Fig2. Bitcoin bashing in the media

Risk characteristics: the long view
The size of 2022’s shock means it will not just shape regulatory behavior, it will also have an impact on the risk characteristics and the behavior of investors. As volatile as the recent moves in Bitcoin have been, the returns are not as unusual as you might think. Its performance in November was within the distribution of returns we would expect most (68%) of the time for an asset with that level of volatility. Curiously, it was the rally in treasuries in November that was much more usual relative to what is “normal” for US government bonds. Embedded in that treasury rally is hope that peak US rates have now been discounted, which might provide some hope for risky assets in 2023, a camp into which Bitcoin now firmly falls.

As we have discussed in prior Digital Digest editions, the risk characteristics of Bitcoin have been clear for some time. In November, the contrast of the exceptional performance of some traditional assets with poor Bitcoin returns is a form of diversification, but not the kind that investors might have been hoping for. And looking back further at weekly returns of Bitcoin over the past six, 12 and 36 months, Figure 3 shows a robust positive correlation with equities, even if it fell in November. Looking at conditional correlations is potentially even more troubling. If we only look at weeks in which US equities or treasuries have fallen, Bitcoin movements show a positive correlation with equities and treasuries. In other words, Bitcoin is positively correlated with traditional assets when they are going down.

= = = =

**Aim**
In the Bitcoin risk extract, what correlation does Bitcoin show with equities and treasuries in weeks when US equities or treasuries have fallen?

**Provided records**
= = = =

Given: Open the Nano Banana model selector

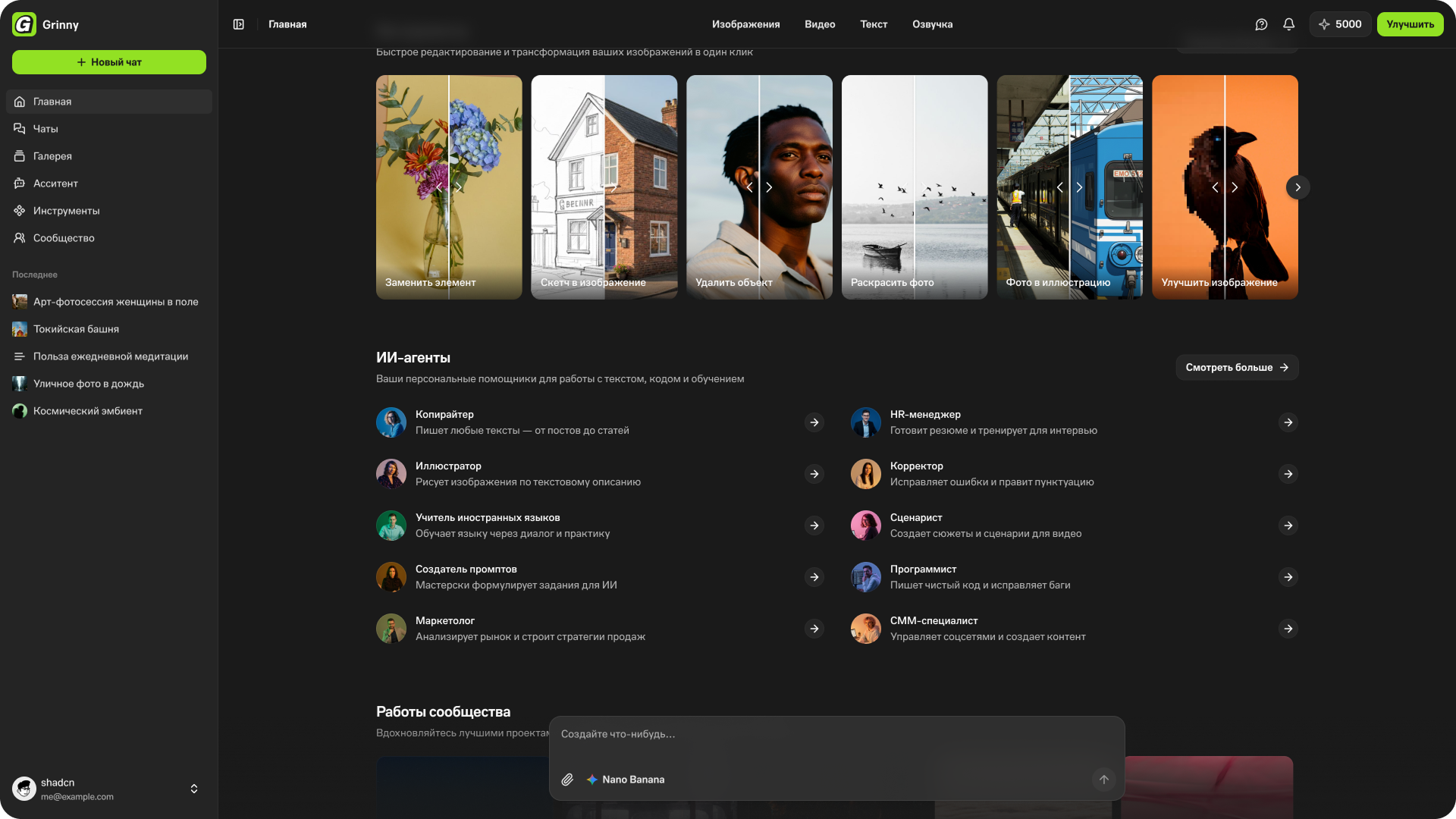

= = = =

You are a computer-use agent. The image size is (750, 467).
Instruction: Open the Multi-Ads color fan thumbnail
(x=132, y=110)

= = = =

**Full solution**
A positive correlation with both equities and treasuries.